Weak from healing so many animals and losing blood, she bent to pick them up. Her first thought should have been her salvation. It was the first time she held a phone in more than a week. She could call someone to come get her. But instead, she thought about The Order.

“They took video?”

“Yes.”

“Did you erase it?”

“I don’t know how.”

Her hands shook as she activated the devices. The unfamiliar settings were different from her own, so she had to search for the camera app. Once she found it, she located the video.

“Holy shit!” The voice of the man recording said. “Look at her fucking eyes! What the fuck…”

“Dude, she’s got fangs!”

Delilah winced as the camera zoomed in. She looked horrifying. She knew she was saving the baby, but it looked much worse on video.

She deleted the clip and made sure the recently deleted folder was empty. “It’s gone.”

“It’s a phone, Delilah. How do we know they didn’t send it to others?”

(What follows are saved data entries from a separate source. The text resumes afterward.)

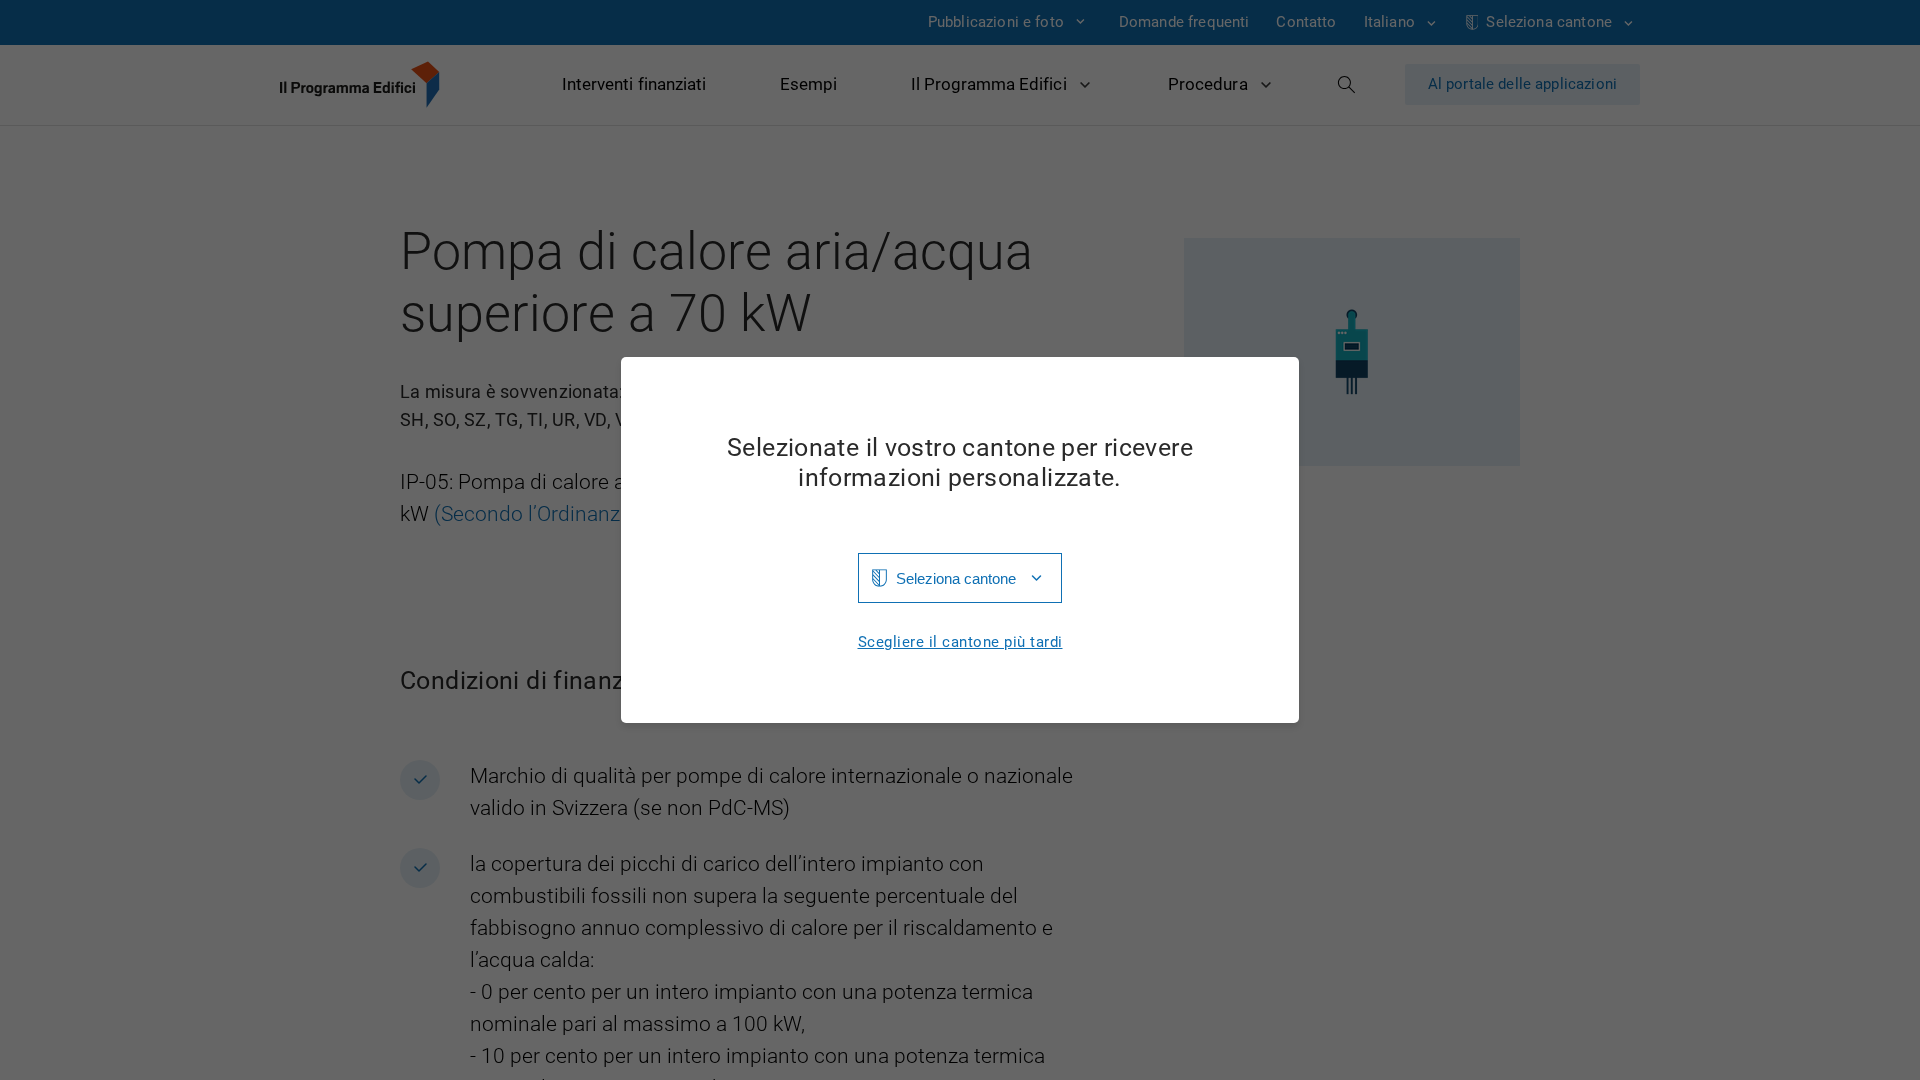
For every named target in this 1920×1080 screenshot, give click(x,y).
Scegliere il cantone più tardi (960, 642)
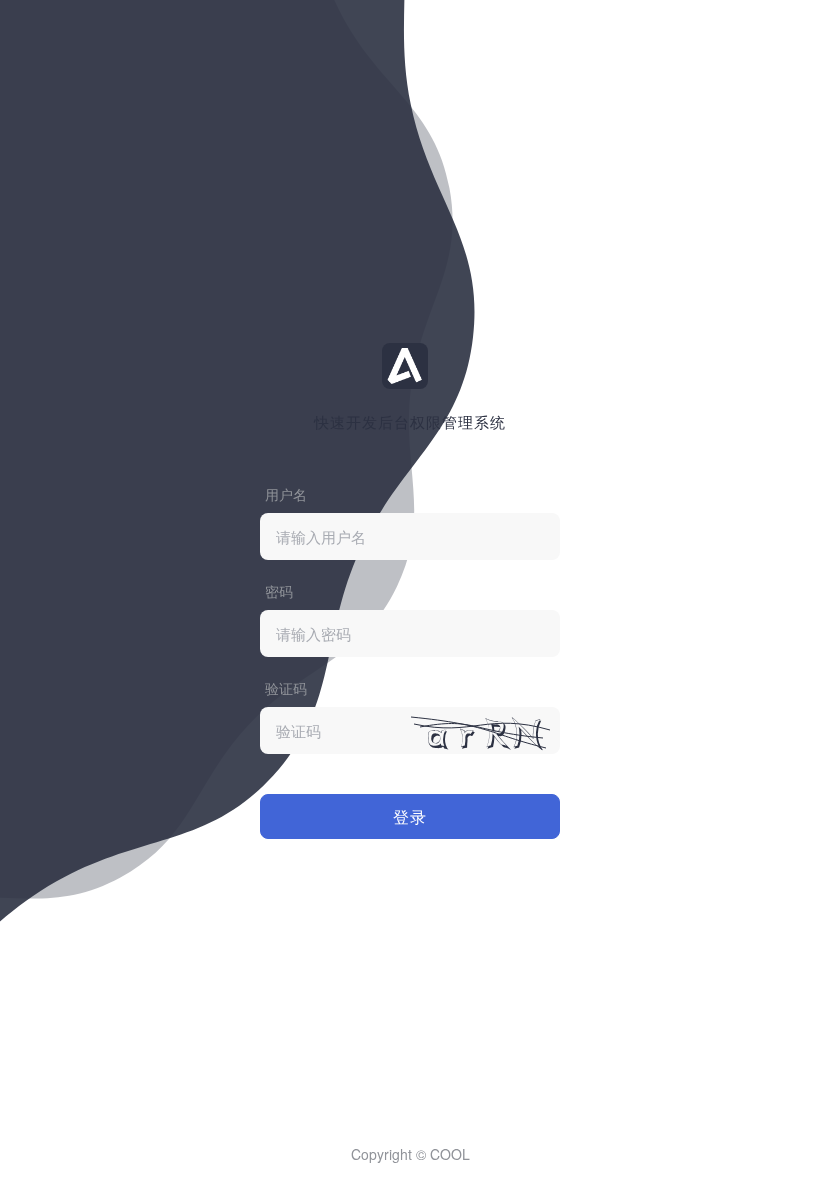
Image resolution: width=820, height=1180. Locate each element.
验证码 (286, 688)
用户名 (286, 494)
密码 (279, 591)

Her heart dropped. Fingers shaking, she opened up the text messages and checked for recent threads. “There’s nothing in texts.” She checked the email. That was also clean. Her stomach pinched when she slid through the apps and saw how many social media platforms there were. “This is going to take a minute.”

She dropped into the rocking chair, her body shaking with tension and her vision blurring. He was right. Her actions put them all at risk. She hadn’t considered how quickly a video like that could go viral.

Her shame grew when she considered the unwritten rule about not photographing the Amish. The Order had done everything in their power to ensure the safety of hundreds of immortals trying to live peacefully, and she’d put them all in jeopardy within one week.

As she worked her way through each social media app, searching for any traces of uploaded footage, a tear dripped onto the screen. She deserved to feel terrible. She deserved Christian’s fury and more.

“It’s clean,” she said, handing him back the phone only to have him give her the other one. This one had a video of her running, her speed alarming, and probably what caused them to video her in the first place while they waited for the EMTs.

By the time she scrubbed both phones it had started to rain. She had questions but sensed Christian’s reluctance to speak any more about the victims of the accident.

Had he erased their memories? Was the baby going to be okay? What if she gave him too much blood? What if they ran blood tests at the hospital and found traces of her blood in little Ethan’s labs?